The Farmers’ Truck, the Moncton company that helps mobile food markets, is launching a pilot program in California that will help non-profits develop financially sustainable programs to alleviate food insecurity.
The company said over the weekend it had received funding from an anonymous impact investor in California who will back the pilot project. The Moncton company is now looking for three non-profits in California’s Central Valley that want to launch mobile markets and learn how they can survive.
If this pilot project proves successful, these food truck operations would be expanded throughout California and into Colorado and Arkansas.

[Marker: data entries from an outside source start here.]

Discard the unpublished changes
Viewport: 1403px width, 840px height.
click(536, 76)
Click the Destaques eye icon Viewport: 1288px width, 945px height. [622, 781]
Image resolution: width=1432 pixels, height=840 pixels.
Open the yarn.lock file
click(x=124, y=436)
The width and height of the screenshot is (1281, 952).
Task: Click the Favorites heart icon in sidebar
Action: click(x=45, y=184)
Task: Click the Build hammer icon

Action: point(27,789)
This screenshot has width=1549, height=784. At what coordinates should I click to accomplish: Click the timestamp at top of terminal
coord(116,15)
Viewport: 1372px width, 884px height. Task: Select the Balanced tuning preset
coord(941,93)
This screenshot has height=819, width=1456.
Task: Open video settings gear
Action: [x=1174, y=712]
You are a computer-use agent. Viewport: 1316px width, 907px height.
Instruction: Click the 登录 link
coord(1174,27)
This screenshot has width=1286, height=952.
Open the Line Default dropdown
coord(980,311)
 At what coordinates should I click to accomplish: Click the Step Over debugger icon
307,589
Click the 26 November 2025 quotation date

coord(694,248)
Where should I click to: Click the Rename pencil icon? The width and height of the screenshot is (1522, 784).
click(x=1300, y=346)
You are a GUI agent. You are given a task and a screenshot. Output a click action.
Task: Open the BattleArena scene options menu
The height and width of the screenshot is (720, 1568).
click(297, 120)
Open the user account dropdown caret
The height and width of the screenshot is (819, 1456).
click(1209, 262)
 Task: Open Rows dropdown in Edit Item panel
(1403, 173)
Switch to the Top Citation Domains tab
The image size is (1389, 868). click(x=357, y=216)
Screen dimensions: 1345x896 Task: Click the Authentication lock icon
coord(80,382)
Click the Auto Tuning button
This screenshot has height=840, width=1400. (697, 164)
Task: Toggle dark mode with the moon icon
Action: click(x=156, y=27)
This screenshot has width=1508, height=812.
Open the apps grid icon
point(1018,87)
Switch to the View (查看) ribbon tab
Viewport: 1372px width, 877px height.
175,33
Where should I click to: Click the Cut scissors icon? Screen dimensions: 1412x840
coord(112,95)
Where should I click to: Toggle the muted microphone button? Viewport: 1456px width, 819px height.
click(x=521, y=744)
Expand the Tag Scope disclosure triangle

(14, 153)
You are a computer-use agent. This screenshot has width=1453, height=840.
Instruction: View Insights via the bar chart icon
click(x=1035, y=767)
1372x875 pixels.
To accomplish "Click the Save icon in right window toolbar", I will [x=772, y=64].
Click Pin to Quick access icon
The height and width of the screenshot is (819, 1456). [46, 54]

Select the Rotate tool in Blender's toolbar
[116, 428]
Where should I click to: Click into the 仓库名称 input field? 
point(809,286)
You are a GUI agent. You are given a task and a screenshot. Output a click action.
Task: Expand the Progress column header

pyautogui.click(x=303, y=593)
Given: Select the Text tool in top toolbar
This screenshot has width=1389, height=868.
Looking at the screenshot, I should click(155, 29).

“Mobile market operators need to consider everything from sourcing food, merchandising, fundraising, marketing, and building community partnerships, just to get started,” said Farmers’ Truck Co-Founder and CEO Frederic Laforge. “Our goal is to remove those barriers and empower these food security efforts both in Central Valley and all over North America.”
From its beginnings as a food truck in Moncton, The Farmers’ Truck has grown into a trans-continental social venture that sells specially customized trucks to non-profits. The charities use the trucks to distribute healthy groceries to food-insecure households and alleviate food deserts – areas where healthy food is not readily available.
In the pilot project, The Farmers’ Truck will provide three non-profit organizations with everything they need to launch their own mobile market, including a mobile market truck, operational funding, operational tools, and coaching.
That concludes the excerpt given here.